At this they all roar, as people will, at anything, when they have nothing else to do. Even Tita, who, though smiling always, is looking rather depressed, gives way to a merry little laugh. Hearing her, Margaret blesses Randal for his silly old joke.
“Oh, Randal! you are too stupid for anything,” says Tita, showing all her pretty teeth.
“You have for once lighted on a solemn truth,” puts in Randal’s aunt grimly. “Let us hope you are getting sense.”
“Or a wise tooth,” says Colonel Neilson, with a friendly smile at Tita. “Lady Rylton is very nearly old enough to be thinking of that now.”
“As for that wretched Mrs.

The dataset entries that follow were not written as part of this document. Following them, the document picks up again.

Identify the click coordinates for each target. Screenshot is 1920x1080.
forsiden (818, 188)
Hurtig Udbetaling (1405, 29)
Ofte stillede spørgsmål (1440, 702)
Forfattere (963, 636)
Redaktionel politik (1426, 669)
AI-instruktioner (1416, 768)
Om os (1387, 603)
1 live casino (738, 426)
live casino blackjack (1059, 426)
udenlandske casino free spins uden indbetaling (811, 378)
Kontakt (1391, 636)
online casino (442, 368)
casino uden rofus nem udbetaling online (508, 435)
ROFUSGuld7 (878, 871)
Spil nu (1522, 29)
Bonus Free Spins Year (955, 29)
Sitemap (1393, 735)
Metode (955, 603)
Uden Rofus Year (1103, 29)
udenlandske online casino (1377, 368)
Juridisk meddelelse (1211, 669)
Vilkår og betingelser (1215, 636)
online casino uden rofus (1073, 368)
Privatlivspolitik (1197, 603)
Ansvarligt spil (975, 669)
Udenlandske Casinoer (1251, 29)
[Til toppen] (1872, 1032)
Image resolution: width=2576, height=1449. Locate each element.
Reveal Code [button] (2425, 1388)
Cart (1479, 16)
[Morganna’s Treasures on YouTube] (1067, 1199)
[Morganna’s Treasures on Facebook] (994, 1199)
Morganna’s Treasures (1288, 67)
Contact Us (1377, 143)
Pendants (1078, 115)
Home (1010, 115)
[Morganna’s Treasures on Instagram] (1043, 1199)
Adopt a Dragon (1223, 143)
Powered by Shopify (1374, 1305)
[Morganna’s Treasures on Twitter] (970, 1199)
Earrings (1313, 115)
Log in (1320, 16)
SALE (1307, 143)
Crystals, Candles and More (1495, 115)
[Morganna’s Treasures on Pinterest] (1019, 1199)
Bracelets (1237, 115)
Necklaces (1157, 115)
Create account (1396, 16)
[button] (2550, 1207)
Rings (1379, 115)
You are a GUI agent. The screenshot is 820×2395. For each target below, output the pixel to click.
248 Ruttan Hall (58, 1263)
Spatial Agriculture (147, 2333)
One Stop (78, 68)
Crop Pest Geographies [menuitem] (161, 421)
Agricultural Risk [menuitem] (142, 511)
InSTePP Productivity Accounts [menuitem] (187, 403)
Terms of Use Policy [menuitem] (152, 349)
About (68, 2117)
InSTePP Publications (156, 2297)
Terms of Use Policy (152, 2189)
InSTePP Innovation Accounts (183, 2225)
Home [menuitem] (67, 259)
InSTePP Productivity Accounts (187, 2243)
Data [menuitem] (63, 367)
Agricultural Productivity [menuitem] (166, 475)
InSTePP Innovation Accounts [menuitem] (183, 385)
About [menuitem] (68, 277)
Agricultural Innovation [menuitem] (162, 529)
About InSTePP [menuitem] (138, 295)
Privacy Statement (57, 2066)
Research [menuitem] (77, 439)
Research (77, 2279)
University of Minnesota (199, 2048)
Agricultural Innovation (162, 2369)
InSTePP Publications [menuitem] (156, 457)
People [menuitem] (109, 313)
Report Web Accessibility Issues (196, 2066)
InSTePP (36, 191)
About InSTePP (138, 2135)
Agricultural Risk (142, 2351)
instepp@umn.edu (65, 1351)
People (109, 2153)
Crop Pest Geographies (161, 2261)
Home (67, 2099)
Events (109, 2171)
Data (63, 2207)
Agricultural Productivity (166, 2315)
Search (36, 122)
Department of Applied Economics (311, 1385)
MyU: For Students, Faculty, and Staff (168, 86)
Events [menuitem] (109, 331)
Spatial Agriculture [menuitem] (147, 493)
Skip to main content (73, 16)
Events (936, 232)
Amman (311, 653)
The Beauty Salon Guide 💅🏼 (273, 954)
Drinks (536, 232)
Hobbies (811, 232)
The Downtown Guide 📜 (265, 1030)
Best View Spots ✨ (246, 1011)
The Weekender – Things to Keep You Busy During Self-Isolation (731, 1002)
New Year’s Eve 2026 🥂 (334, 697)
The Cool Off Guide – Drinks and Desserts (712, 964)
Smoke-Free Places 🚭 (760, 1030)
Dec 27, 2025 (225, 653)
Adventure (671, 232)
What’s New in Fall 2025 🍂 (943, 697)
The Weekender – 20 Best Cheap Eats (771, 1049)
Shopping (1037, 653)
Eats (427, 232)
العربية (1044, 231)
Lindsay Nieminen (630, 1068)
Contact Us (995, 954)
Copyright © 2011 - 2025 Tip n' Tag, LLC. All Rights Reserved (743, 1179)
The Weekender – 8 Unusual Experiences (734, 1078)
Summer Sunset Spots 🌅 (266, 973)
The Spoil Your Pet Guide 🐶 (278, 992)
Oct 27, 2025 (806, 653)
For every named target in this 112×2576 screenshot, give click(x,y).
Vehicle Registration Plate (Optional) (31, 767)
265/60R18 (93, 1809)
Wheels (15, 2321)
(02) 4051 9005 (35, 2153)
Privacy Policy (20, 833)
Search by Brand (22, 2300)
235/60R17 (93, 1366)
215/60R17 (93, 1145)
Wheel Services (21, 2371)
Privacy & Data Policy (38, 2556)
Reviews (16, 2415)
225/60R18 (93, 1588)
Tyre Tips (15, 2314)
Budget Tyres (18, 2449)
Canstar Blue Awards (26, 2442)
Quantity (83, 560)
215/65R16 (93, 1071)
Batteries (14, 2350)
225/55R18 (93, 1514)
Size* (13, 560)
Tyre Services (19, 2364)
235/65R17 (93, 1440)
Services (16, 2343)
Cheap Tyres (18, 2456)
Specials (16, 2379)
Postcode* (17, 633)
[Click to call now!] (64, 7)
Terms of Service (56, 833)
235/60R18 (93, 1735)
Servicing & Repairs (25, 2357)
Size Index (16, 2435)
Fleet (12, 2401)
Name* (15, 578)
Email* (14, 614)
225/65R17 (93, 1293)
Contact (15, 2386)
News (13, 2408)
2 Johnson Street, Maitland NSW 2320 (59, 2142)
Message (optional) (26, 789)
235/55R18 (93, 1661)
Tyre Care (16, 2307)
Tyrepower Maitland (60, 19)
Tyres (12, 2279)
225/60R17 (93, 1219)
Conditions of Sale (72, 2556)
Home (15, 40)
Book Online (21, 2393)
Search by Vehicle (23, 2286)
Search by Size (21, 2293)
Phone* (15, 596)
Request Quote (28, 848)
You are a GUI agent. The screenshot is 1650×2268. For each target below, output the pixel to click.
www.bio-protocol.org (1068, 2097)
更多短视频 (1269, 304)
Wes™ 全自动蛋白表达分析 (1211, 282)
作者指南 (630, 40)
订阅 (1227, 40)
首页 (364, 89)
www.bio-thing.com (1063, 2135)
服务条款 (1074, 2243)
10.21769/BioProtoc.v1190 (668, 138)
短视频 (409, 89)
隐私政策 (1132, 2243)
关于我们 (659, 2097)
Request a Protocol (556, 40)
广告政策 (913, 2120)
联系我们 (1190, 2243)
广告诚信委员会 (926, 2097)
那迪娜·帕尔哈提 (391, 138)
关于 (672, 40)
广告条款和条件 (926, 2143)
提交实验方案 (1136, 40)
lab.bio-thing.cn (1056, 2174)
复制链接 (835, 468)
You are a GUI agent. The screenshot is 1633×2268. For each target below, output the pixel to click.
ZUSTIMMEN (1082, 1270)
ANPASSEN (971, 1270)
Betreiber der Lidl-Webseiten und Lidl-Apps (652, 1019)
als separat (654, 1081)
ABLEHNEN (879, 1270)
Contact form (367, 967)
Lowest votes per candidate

Tyneway,” says Miss Gower, taking no notice of him, “if her husband did so far take the law into his own hands as to make her black and blue, I, for one, should not blame him.”
“That’s funny!” says Mrs. Chichester, giving her a saucy little smile.
“What is funny, may I ask?”
“To hear you defend a man. I thought you despised them in a body.”
“I have my own views about them,” says Miss Gower, with a sniff. “But I admit they have rights of their own.”
“Fancy allowing a man to have rights nowadays!” cries Mrs. Chichester, uplifting her long arms as if in amazement. “Good heavens! What a wife you would have made! Rights?” She looks up suddenly at Captain Marryatt, who is, as usual, hanging over the back of her chair. “Do you think a man has any rights?”
“If you don’t, I don’t,” returns that warrior, with much abasement and perhaps more sense than one would have expected from him.
“Good boy,” says she, patting his hand with her fan.
“I suppose husbands have some rights, at all events?” says Sir Maurice.
He says it quite lightly—quite debonnairly, yet he hardly knows why he says it. He had been looking at Tita, and suddenly she had looked back at him. There was something in the cold expression of her face, something defiant, that had driven him to make this foolish speech.
“Husbands? Pouf! They least of all,” says Mrs. Chichester, who loves to shock her audience, and now finds Miss Gower ready to her hand.
“Where is your husband now, Mrs. Chichester?” asks Colonel Neilson, quite without malice prepense.
Margaret gives him a warning glance, just a little too late. Though indeed, after all, what is there to warn about Mrs. Chichester? She is only one of a thousand flighty young women one meets every day, and though Captain Marryatt’s infatuation for her is beyond dispute, still, her infatuation for him has yet to be proved. Margaret had objected to her, in her own mind, as a companion for Tita—Tita, who seems too young to judge for herself in the matter of friendships.
“I don’t know, I’m sure,” returns Mrs. Chichester, lifting her shoulders. “Miss Gower will tell you; she knows everything. Miss Gower,” raising her voice slightly, and compelling that terrible old woman to look at her, “will you tell Colonel Neilson where my husband is now?”